(Updated for comment on consumer sentiment.)

NEW YORK ( TheStreet) -- This has been a profitable year to invest in consumer-goods stocks and 2012 may be too, at least for those that have been beaten down.

Consumer-goods shares have generated the second-best returns in the S&P 500 Index this year, rising 11%. Apparel company VF Corp. ( VFC), which owns the North Face and Lee brands, is the top gainer at 65%. Tobacco companies and food producers also led the benchmark index.

Household-goods and home-construction companies were the poorest performers, increasing only 3%, in line with the broader S&P 500. That's because of the slump in the real estate market. In fact, the biggest laggard in the index was Whirlpool ( WHR), the maker of refrigerators, and washer and dryers.

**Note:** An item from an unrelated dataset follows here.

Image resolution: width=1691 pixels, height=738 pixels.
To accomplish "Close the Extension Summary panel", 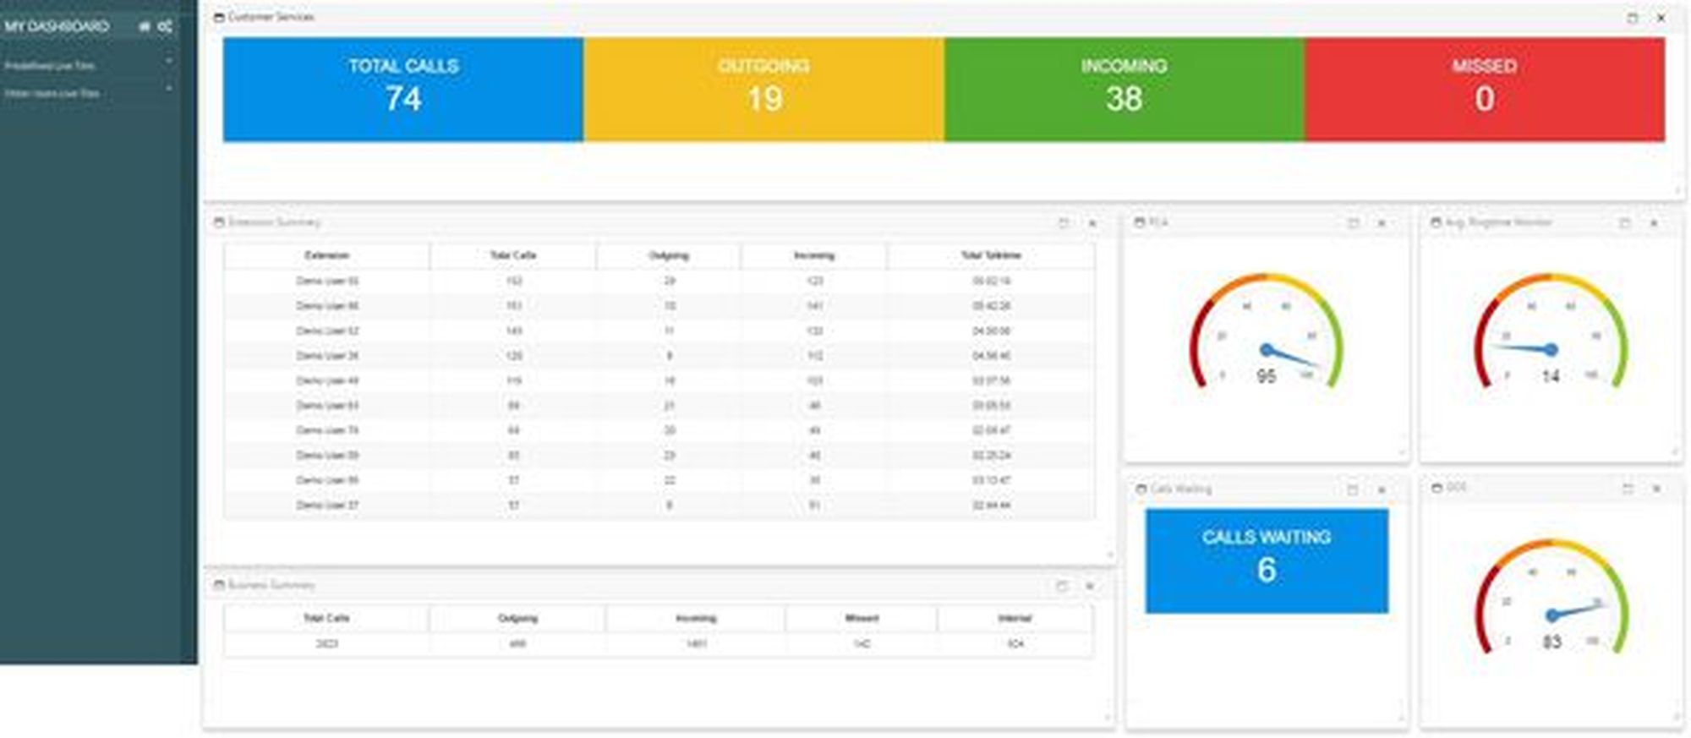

The five worst-performing consumer-goods stocks this year are listed below. For some, losses this year have made them attractive, bringing their valuations to historical lows. But, for others, accounting concerns, housing market trends and the global slowdown prevent them from being good investments in 2012.

Consumer sentiment is improving in the U.S., a good sign for many consumer stocks. Today the University of Michigan's consumer sentiment index for December came in at 67.7, well ahead of estimates.

5. Molson Coors Brewing Co. ( TAP) Company Profile: A brewer that produces Coors Light, Molson Canadian and Carling. 2011 Stock Performance: minus 15.2%

What Went Wrong: High unemployment among core beer consumers, a slowdown in the U.K. (a key market) and commodity inflation. And also an industry trend toward craft beers, wines and spirits.

Is It Worth Owning in 2012? Forty percent of analysts recommend buying Molson Coors, and none has a "sell" rating. Its cheap multiple (11) prices in Armageddon. With a dividend yield of 3% and consistent cash flows, this is a beaten-down stock worth owning in 2012.